### [THE PROBLEM]
Throughout the listing that follows, find each line with the word "Given" and copy it.

### [THE DATA]
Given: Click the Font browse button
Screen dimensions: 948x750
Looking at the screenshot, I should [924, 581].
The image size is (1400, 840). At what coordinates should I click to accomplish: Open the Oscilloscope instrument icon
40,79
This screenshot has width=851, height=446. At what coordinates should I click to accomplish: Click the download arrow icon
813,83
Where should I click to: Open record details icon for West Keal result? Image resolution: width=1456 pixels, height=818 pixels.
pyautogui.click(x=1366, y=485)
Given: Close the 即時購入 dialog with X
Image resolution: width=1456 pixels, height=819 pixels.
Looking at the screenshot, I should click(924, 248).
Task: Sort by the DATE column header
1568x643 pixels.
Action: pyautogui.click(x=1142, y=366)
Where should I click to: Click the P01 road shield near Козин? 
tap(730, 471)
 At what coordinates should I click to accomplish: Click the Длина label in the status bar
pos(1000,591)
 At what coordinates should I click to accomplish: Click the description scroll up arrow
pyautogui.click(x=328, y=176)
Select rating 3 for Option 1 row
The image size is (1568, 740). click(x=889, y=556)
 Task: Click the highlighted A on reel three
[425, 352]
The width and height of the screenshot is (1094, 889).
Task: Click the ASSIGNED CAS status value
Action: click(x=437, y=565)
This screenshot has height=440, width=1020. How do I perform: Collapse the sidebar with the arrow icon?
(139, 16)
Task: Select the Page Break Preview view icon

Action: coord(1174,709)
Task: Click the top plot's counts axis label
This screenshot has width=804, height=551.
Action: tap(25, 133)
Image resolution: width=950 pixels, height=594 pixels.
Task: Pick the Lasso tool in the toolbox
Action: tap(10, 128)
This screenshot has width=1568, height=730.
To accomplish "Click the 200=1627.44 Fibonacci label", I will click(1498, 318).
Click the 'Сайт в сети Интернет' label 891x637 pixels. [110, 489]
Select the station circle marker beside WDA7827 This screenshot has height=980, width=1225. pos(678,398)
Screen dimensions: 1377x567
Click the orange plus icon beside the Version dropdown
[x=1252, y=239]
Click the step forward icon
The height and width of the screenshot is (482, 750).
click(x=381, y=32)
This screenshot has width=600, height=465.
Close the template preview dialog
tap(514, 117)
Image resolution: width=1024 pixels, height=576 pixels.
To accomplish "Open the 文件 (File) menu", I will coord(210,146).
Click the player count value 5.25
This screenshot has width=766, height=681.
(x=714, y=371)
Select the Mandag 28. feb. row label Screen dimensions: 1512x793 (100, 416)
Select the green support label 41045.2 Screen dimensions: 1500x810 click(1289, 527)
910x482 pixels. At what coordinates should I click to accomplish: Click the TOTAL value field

### [EXPECTED OUTPUT]
Given: Click the Font browse button
Given: Close the 即時購入 dialog with X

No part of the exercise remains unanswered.